__To do__:
I would like the entries transcribed word for word, please, with the pictures removed.

Segment Start: Provided entries

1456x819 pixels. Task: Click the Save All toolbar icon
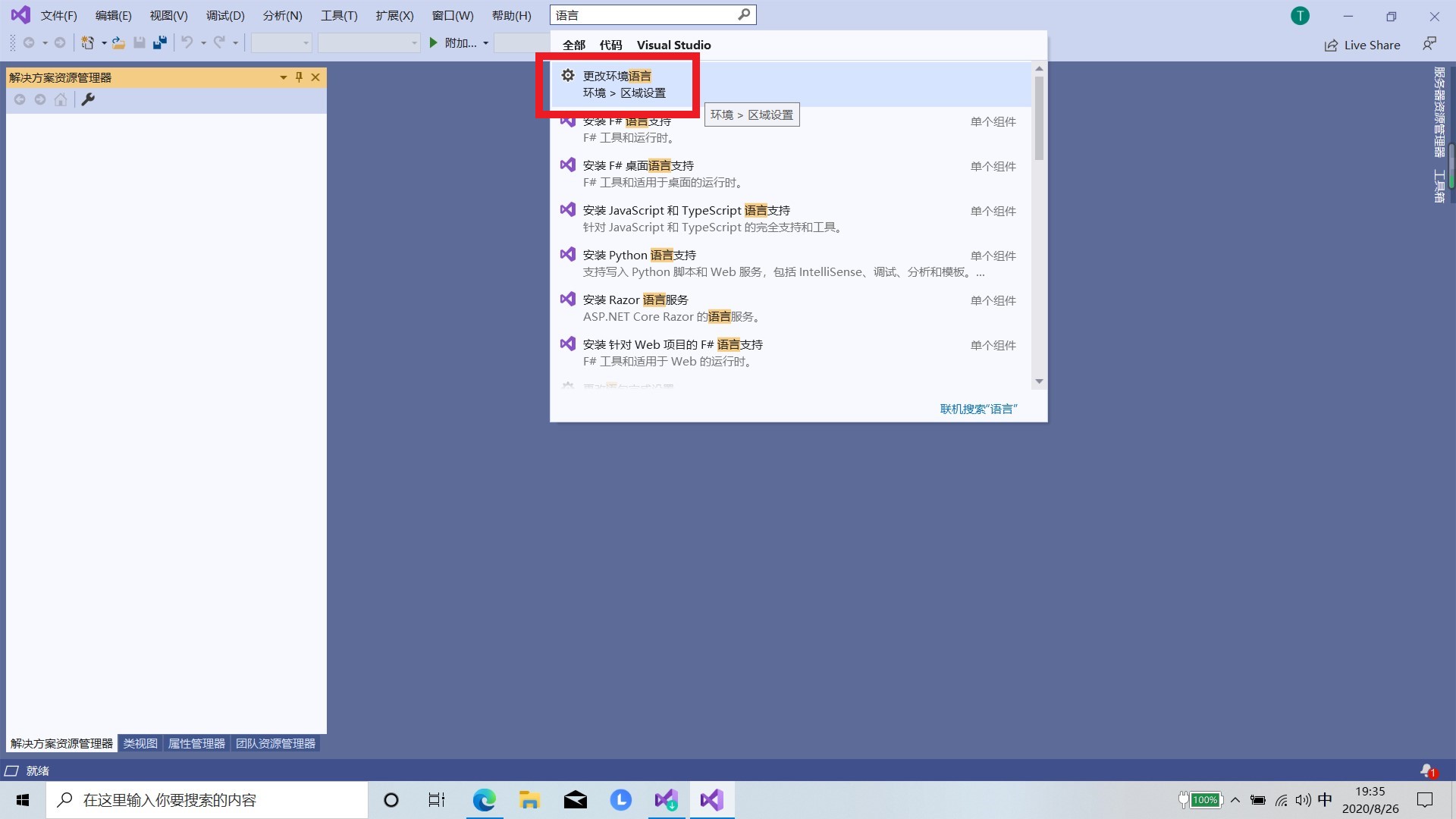(x=159, y=43)
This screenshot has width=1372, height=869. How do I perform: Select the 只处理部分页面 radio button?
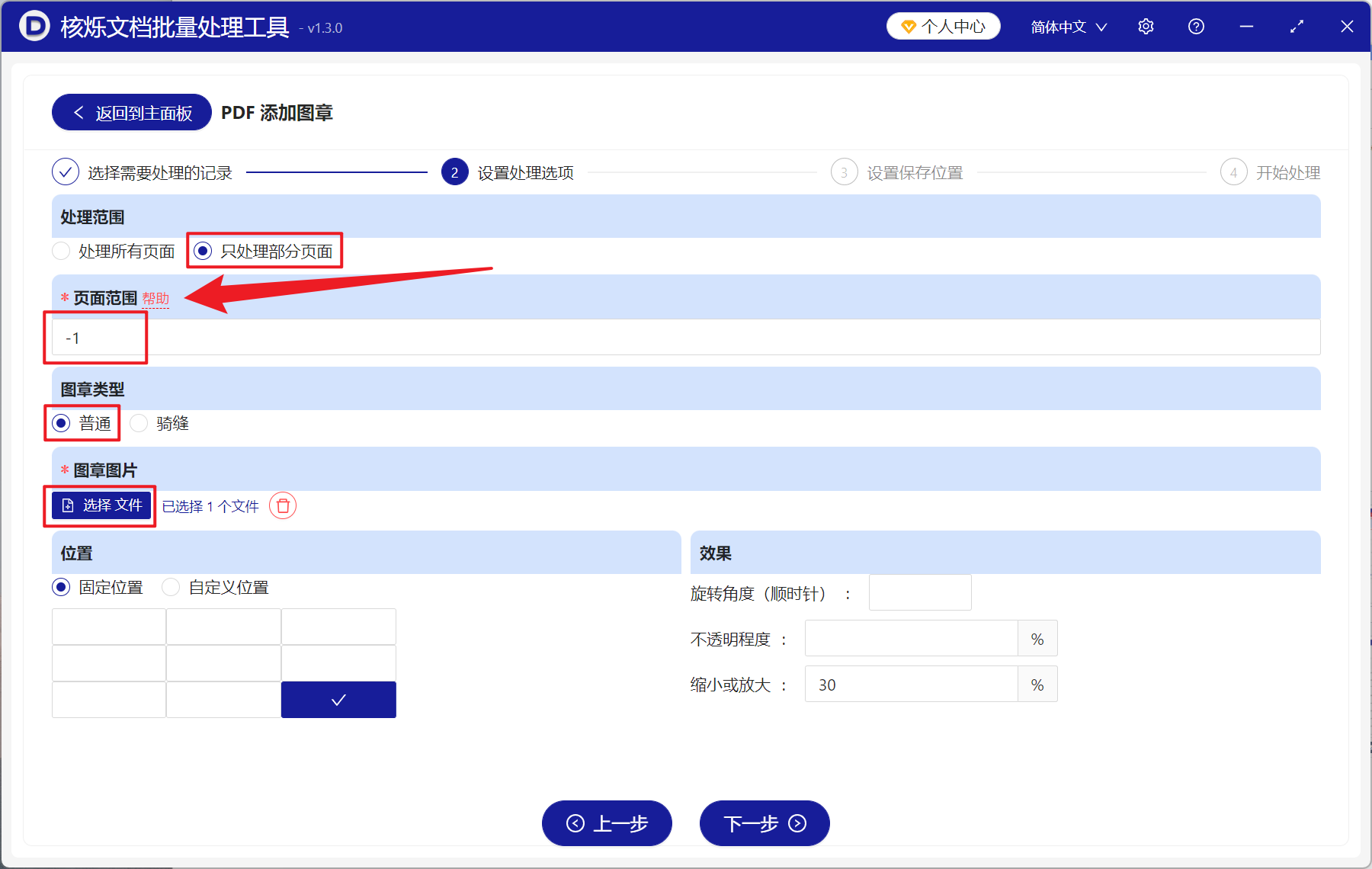pos(202,250)
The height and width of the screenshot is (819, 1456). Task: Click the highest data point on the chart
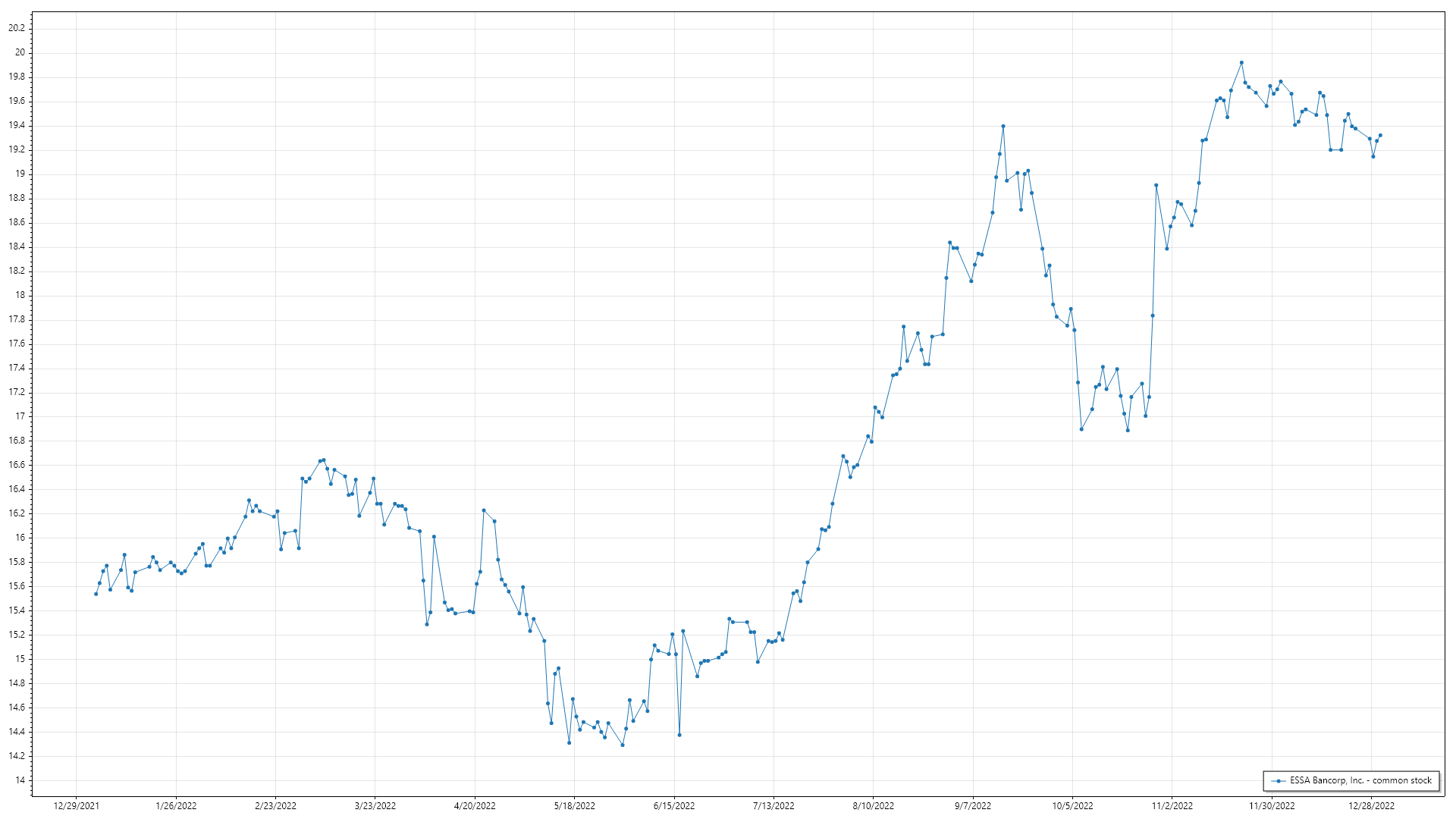pos(1241,62)
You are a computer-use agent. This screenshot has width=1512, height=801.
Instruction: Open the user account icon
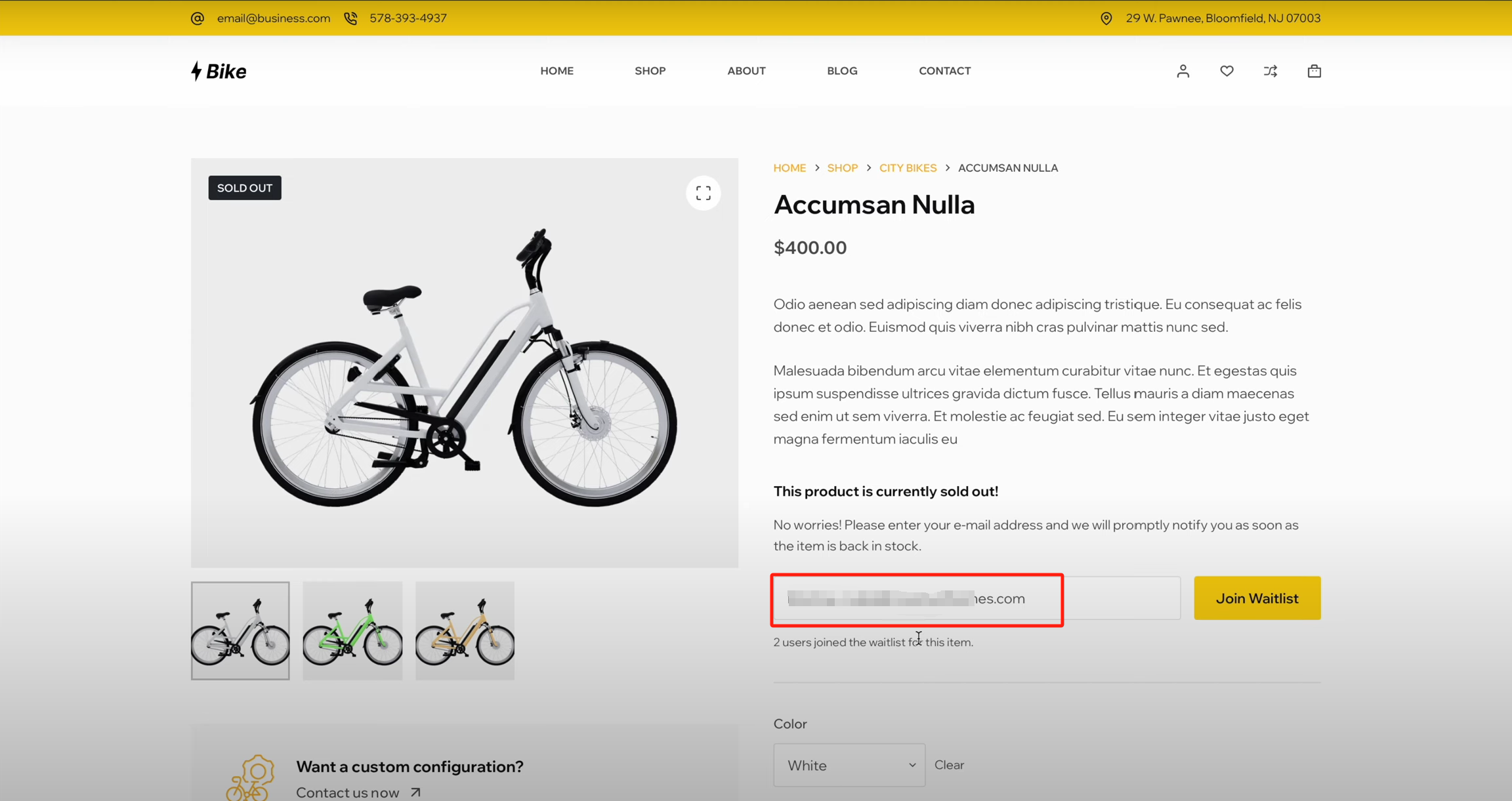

Segment End: Provided entries

__Exercise output__:
1456x819 pixels. Task: Click the Save All toolbar icon
(x=159, y=43)
This screenshot has width=1372, height=869. How do I perform: Select the 只处理部分页面 radio button?
pos(202,250)
The height and width of the screenshot is (819, 1456). Task: Click the highest data point on the chart
pos(1241,62)
You are a computer-use agent. This screenshot has width=1512, height=801.
Instruction: Open the user account icon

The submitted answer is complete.